Most Siddi males work as farmers or day laborers. Farming is the major source of income for many Hindu Siddis. Areca nuts, commonly known as betel nuts, are a valuable crop grown alongside rice by many Siddi farmers. Owning farmland is prevalent among Hindi Siddis, but Christian and Muslim Siddis in Karnataka do not own farmland to the same level. Religious allegiance is frequently linked to the unique experience that each group had after fleeing the western port towns and cities. Siddis values religion, yet it has never been a source of contention among the people. Siddis, regardless of faith, believe that they are all descended from the same ancestors, and many Siddis are connected within a few generations of genealogy. As a result, Siddis from many religions practice mutual respect, a strong feeling of community, and a common identity. 
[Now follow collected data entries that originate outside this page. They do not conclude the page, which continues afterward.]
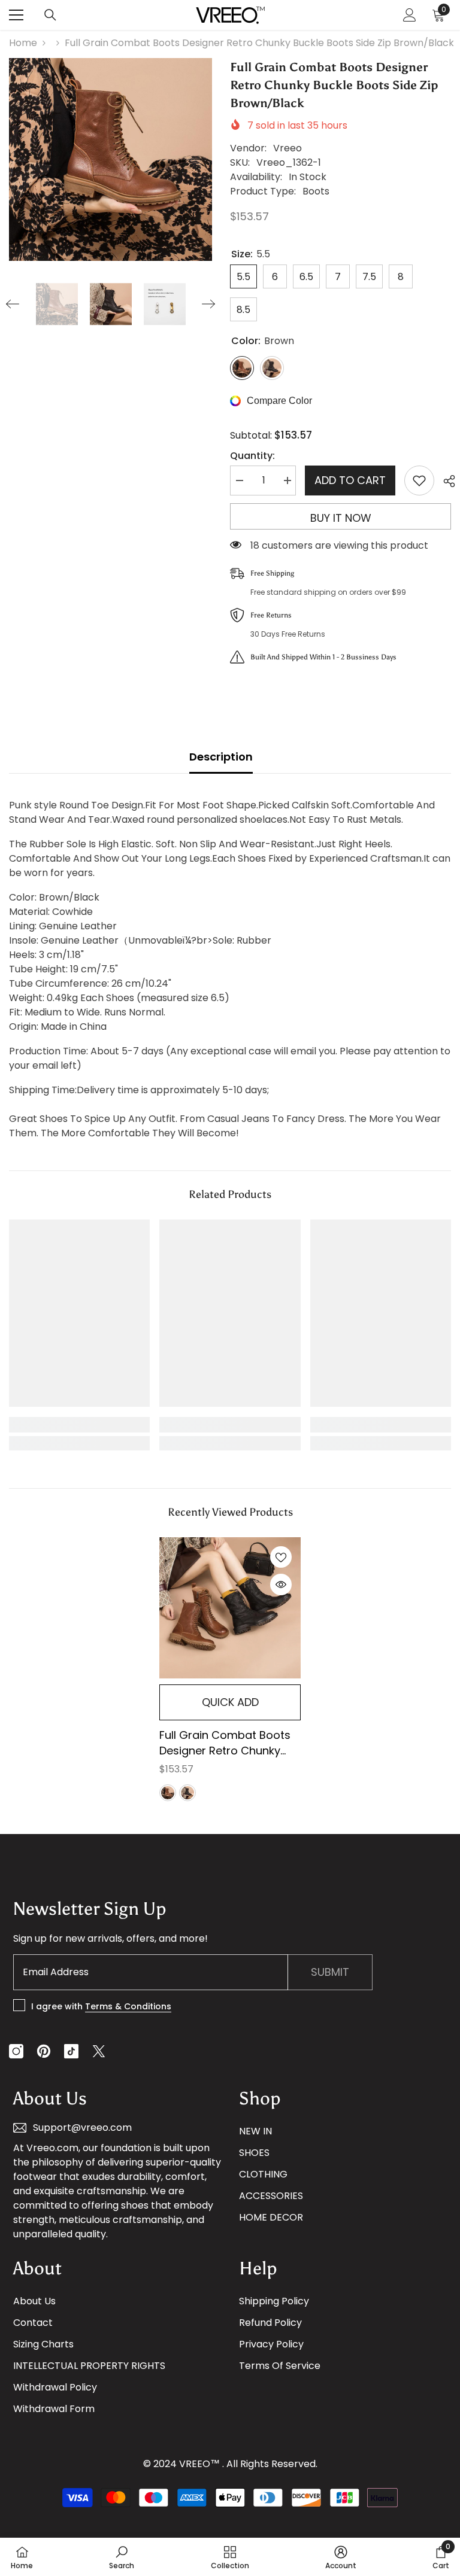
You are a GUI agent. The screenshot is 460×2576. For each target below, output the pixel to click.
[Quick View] (281, 1584)
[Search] (50, 15)
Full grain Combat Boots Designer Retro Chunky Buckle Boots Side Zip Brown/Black (224, 1743)
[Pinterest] (44, 2051)
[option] (110, 159)
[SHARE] (444, 481)
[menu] (16, 15)
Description (221, 756)
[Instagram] (16, 2051)
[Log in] (409, 15)
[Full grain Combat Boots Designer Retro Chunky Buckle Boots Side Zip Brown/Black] (230, 1607)
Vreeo (287, 148)
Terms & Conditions (128, 2006)
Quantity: (252, 456)
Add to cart (350, 480)
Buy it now (340, 517)
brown (167, 1792)
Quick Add (230, 1702)
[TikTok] (71, 2051)
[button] (13, 304)
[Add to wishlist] (419, 480)
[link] (79, 1425)
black (187, 1792)
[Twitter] (99, 2051)
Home (23, 43)
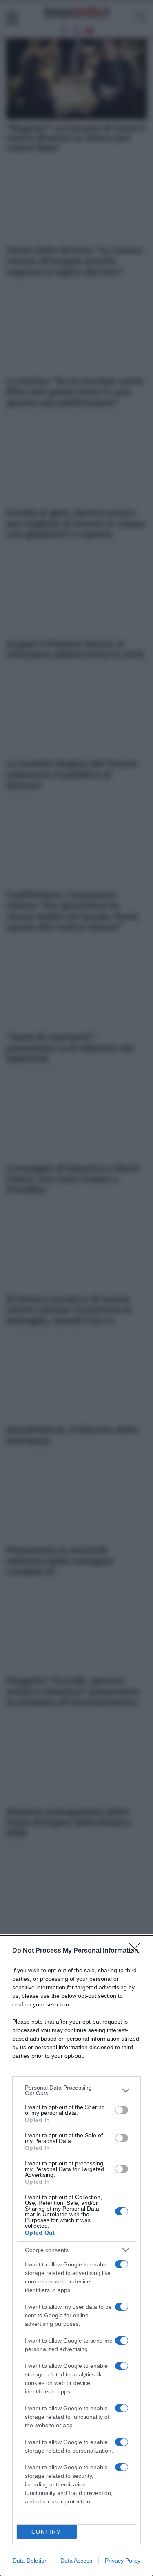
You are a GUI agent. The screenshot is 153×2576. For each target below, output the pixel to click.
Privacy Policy (122, 2560)
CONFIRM (46, 2532)
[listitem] (76, 2090)
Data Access (76, 2560)
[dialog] (76, 2255)
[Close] (137, 1951)
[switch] (121, 2110)
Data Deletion (30, 2560)
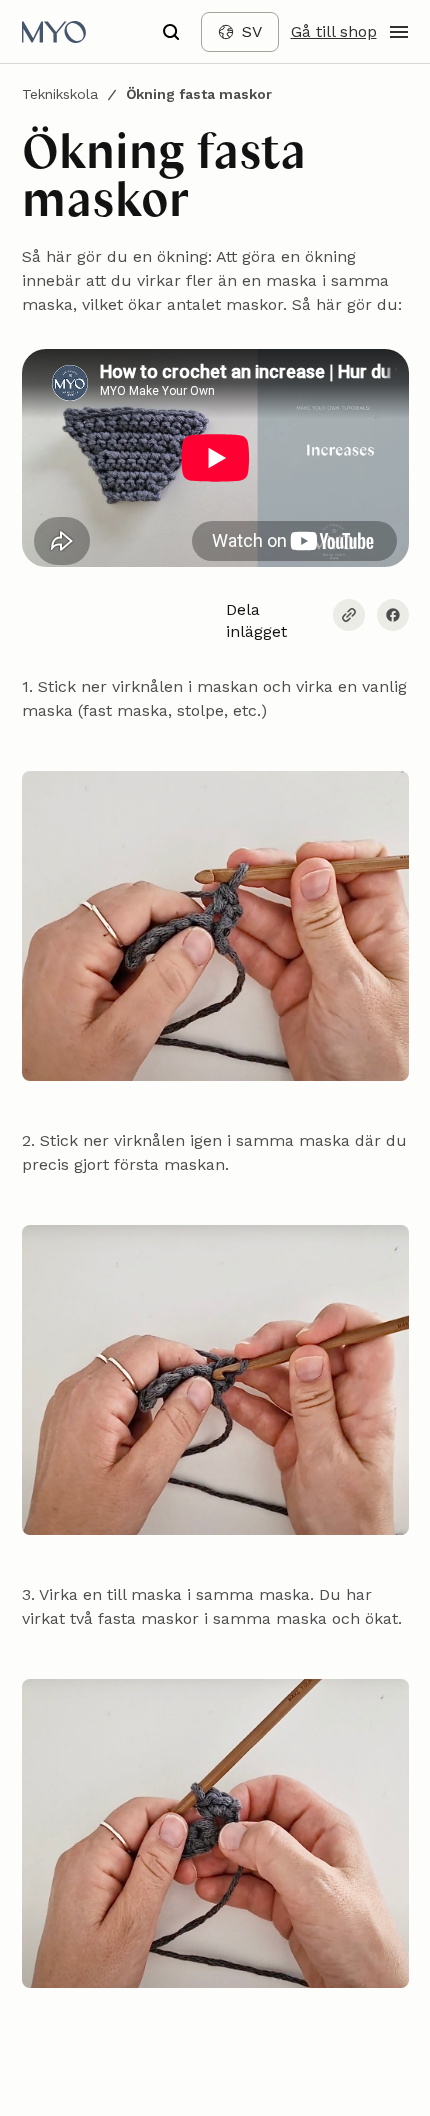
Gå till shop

Figure 3 - The Siddi Culture. Source - Google

Siddis first gained national prominence for their athletic talents in the 1980s. The Sports Authority of India anticipated that their African ancestry and natural athletic talents will result in more medals for India in international sporting competitions. Siddi youngsters were chosen for this reason and taught to compete in international contests. The few Siddis who achieved national success in sports also obtained well-paying, dependable government positions. Kamala Mingel Siddi, a well-known Siddi member, is still recognized as one of the top national and international Siddi athletes. Unfortunately, after a few years, the initiative was terminated, and the Siddis were ordered to return to their homes and their lives as outsiders. Several attempts have been made to resurrect Siddi community special sports programs, but none have proven successful.

In terms of cultural prowess, dance and music have been essential to their cultural identity. They are well-known for their expressive dance form Siddi Dhamal, which depicts their way of life in the village. When members of the tribe returned following a successful hunt, Dhamal was initially performed as a celebration dance. While women sing a repeating song pattern, males generally establish the beat with the Dammam, a percussion instrument that appears similar to a mridangam but is constructed of wood with deerskin on the sides. While the vocalist begins with a sentence, the rest of the group repeats it in unison, much like a refrain. The Dancers are clothed brightly and decorated with leaves, and their faces are painted.

They speak the same languages, dress in the same manner, eat the same foods, and follow the same faiths as the rest of the Indians in the region. To the Siddis, they are just like everyone else, and they have a strong affinity to the surrounding woods and landscapes. Even after living here for generations and calling it home, this group still struggles for societal acceptability. Such communities must be encouraged to achieve a brighter future with harmony and peace for everybody.







 Anand Subramanian is a freelance photographer and content writer based out of Tamil Nadu, India. Having a background in Engineering always made him curious about life on the other side of the spectrum. He leapt forward towards the Photography life and never looked back. Specializing in Documentary and  Portrait photography gave him an up-close and personal view into the complexities of human beings and those experiences helped him branch out from visual to words. Today he is mentoring passionate photographers and writing about the different dimensions of the art world.